Task directions: Give the records again in full, exactly as they appear, but without the pictures.

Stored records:

= Beginning of Section =

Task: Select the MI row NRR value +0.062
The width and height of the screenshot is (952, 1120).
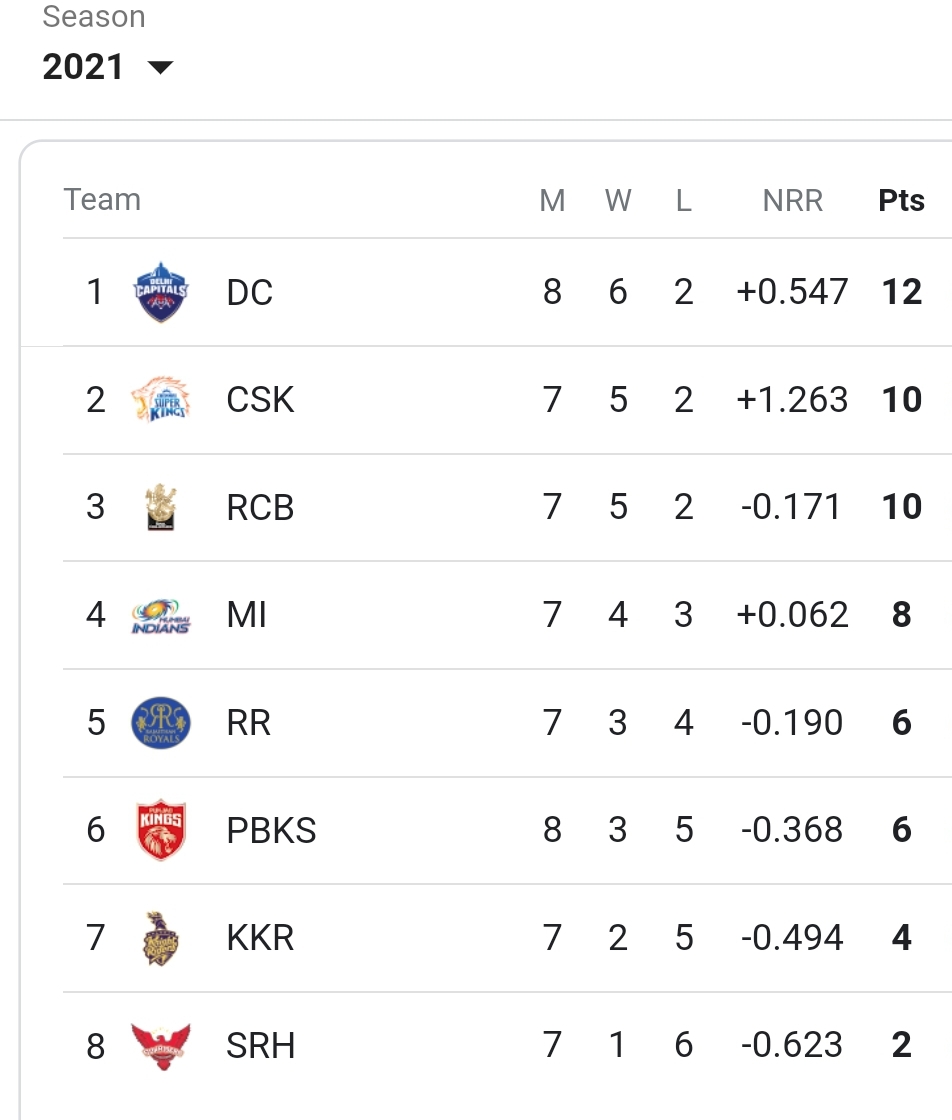Action: click(x=793, y=615)
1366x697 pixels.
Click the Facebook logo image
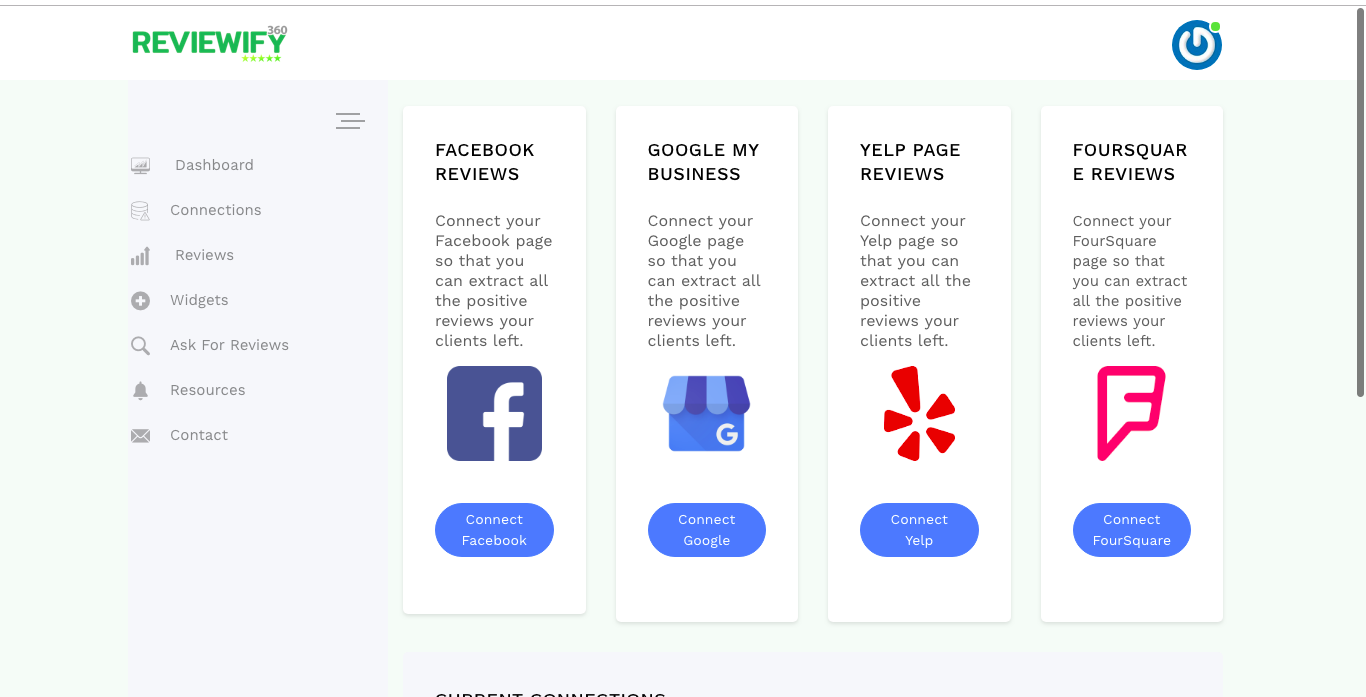click(x=494, y=413)
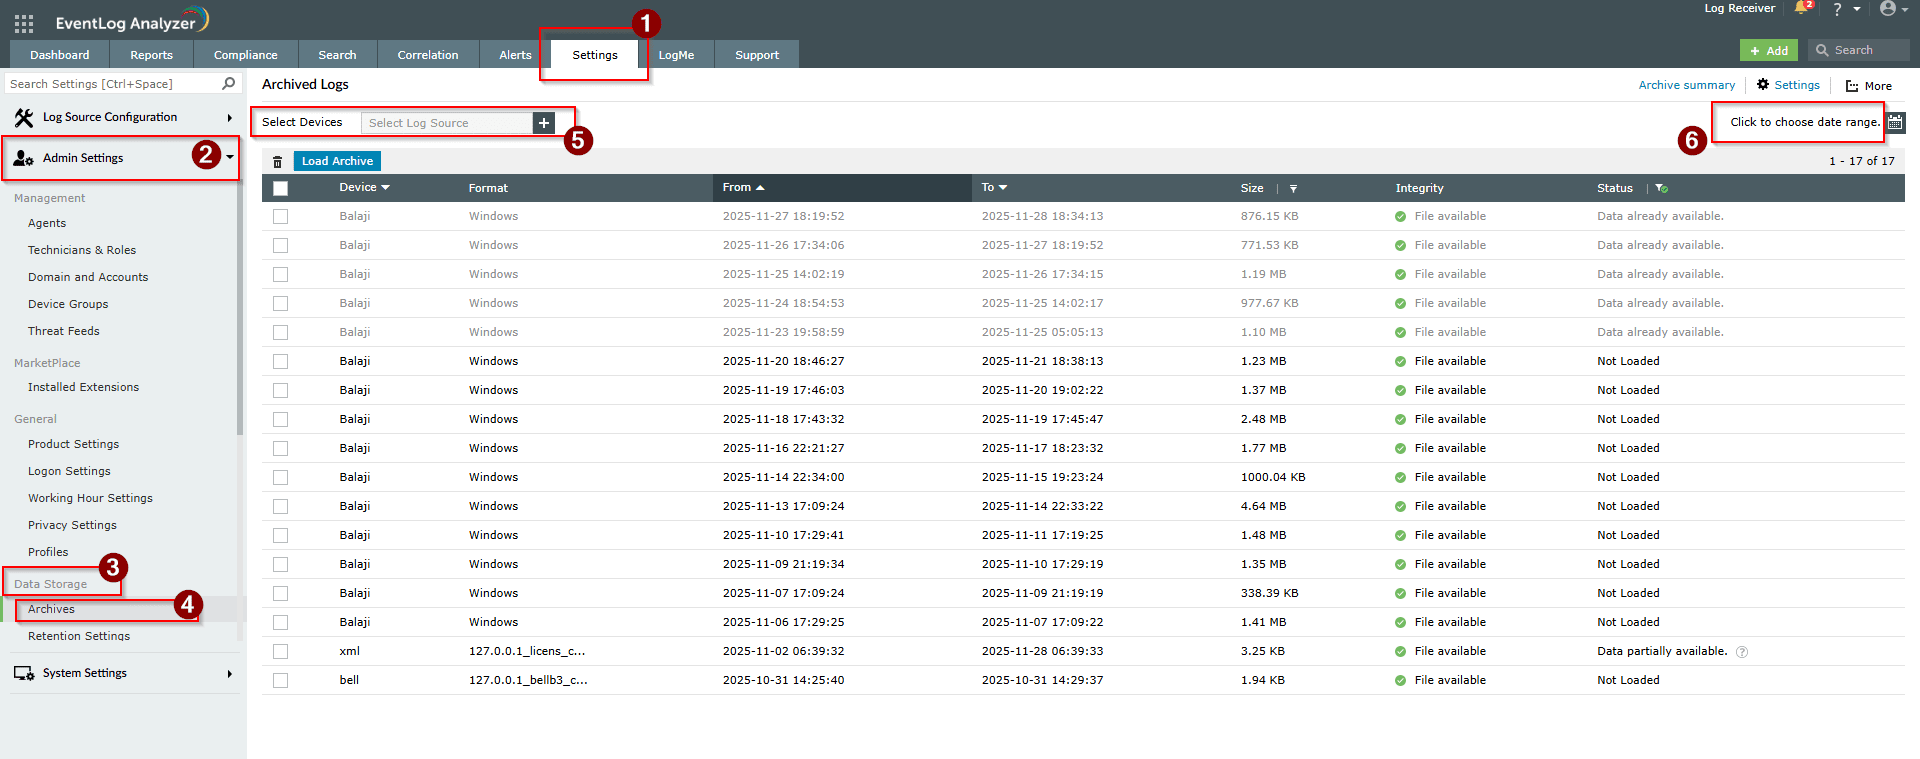Click the Select Log Source input field
This screenshot has width=1920, height=759.
[x=446, y=123]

= End of Section =

Result:
Task: Select the MI row NRR value +0.062
The width and height of the screenshot is (952, 1120).
Action: click(x=793, y=615)
1366x697 pixels.
Click the Facebook logo image
click(x=494, y=413)
Click the Select Log Source input field
This screenshot has width=1920, height=759.
[x=446, y=123]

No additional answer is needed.